Internet: ferramenta de controle social ou da sociedade de controle? (parte II)

By emvogas

Para fundamentar melhor essa tese, remontamos ao texto “Sociedade de Controle”, de Rogério da Costa, filósofo, professor na Pós-Graduação em Comunicação e Semiótica da PUC-SP e coordenador do Laboratório de Inteligência Coletiva (rogcosta@pucsp.br, www.pucsp.br/linc). No artigo, conforme a sua própria ementa, o autor toma por base as reflexões do filósofo Gilles Deleuze sobre o trabalho de Michel Foucault, num artigo intitulado “Post-Scriptum sobre as Sociedades de Controle“. Aborda também as recentes tecnologias de controle e os mais recentes projetos do governo norte-americano para rastrear as ações de indivíduos no planeta. Destacamos, aqui, os trechos que consideramos mais significativos:

“Não há necessidade de ficção científica para conceber um mecanismo de controle que forneça a cada instante a posição de um elemento em meio aberto, animal numa reserva, homem numa empresa (coleira eletrônica). Félix Guattari imaginava uma cidade onde cada um pudesse deixar seu apartamento, sua rua, seu bairro, graças ao seu cartão eletrônico, que removeria qualquer barreira; mas, do mesmo modo, o cartão poderia ser rejeitado tal dia, ou entre tais horas; o que conta não é a barreira, mas o computador que localiza a posição de cada um, lícita ou ilícita, e opera uma modulação universal”. Gilles Deleuze (1990)

Sociedade Disciplinar X Sociedade de Controle

Seguindo as análises de Michel Foucault, Deleuze percebe no enclausuramento a operação fundamental da sociedade disciplinar, com sua repartição do espaço em meios fechados (escolas, hospitais, indústrias, prisão…), e sua ordenação do tempo de trabalho. Ele chamou esses processos de moldagem, pois um mesmo molde fixo e definido poderia ser aplicado às mais diversas formas sociais. Já a sociedade de controle seria marcada pela interpenetração dos espaços, por sua suposta ausência de limites definidos (a rede) e pela instauração de um tempo contínuo no qual os indivíduos nunca conseguiriam terminar coisa nenhuma, pois estariam sempre enredados numa espécie de formação permanente, de dívida impagável, prisioneiros em campo aberto. O que haveria aqui, segundo Deleuze, seria uma espécie de modulação constante e universal que atravessaria e regularia as malhas do tecido social.

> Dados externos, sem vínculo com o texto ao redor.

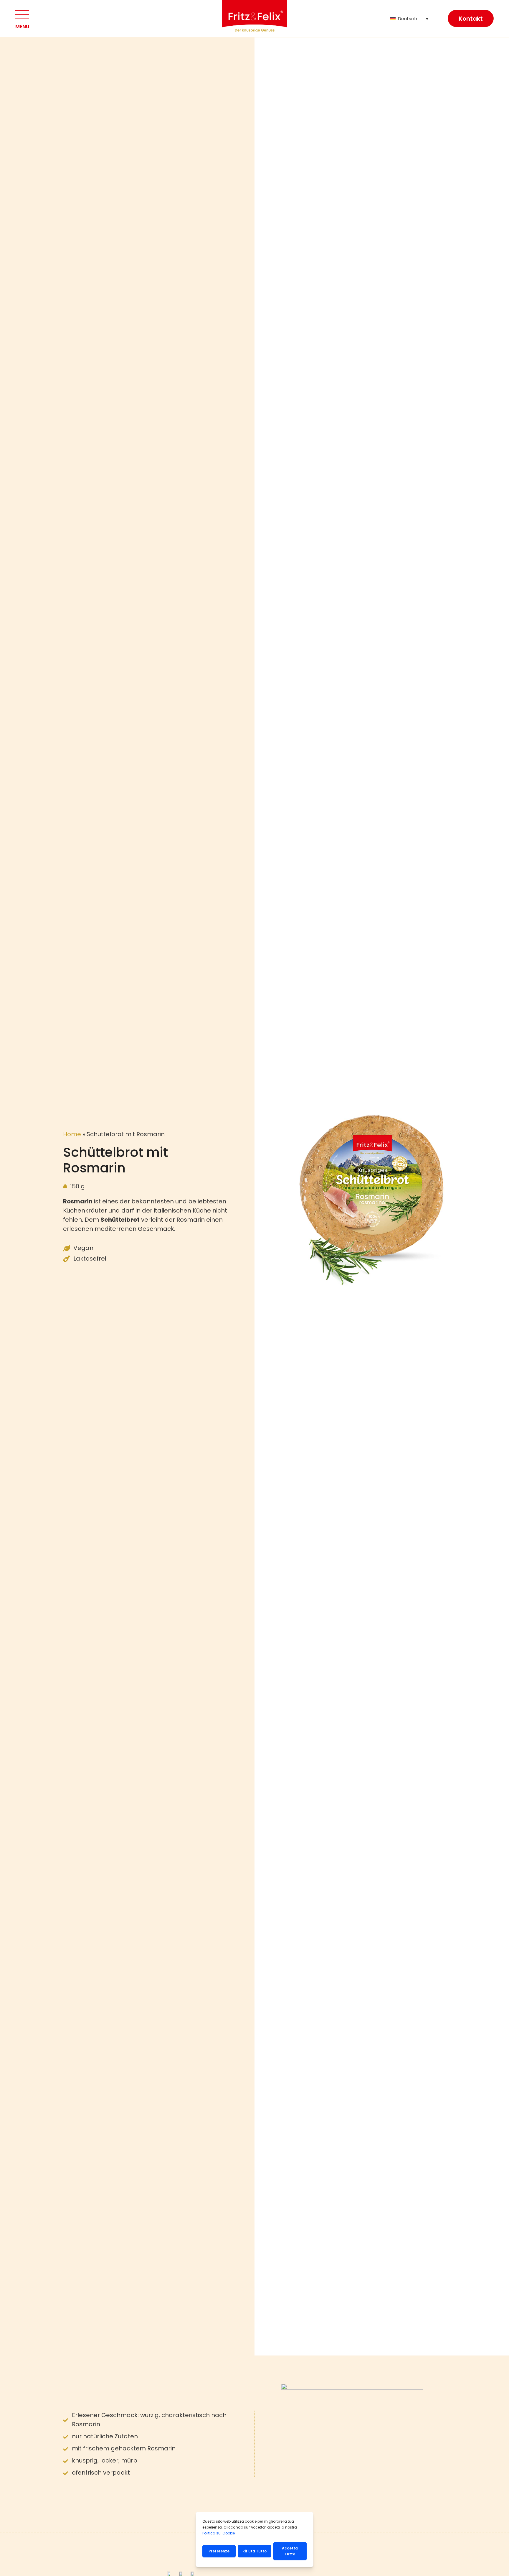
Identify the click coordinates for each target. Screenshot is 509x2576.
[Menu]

Convém aqui relembrar a maneira como Castells aborda as reconfigurações que a Internet ocasiona nas nossas noções de tempo-espaço, inaugurando, inclusive, o conceito de “tempo intemporal” e “espaços de fluxo”. Em “A Sociedade em Rede – a Era da Informação”, ele sustenta que:

“[...] o novo sistema de comunicação transforma radicalmente o espaço e o tempo, as dimensões fundamentais da vida humana. Localiades ficam despojadas de seu sentido cultural, histórico e geográfico e reintegram-se em redes funcionais ou em colagens de imagens, ocasionando um espaço de fluxo que substitui o espaço de lugares. O tempo é apagado no novo sistema de comunicação já que passado, presente e futuro podem ser programados para interagir entre si na mesma mensagem”.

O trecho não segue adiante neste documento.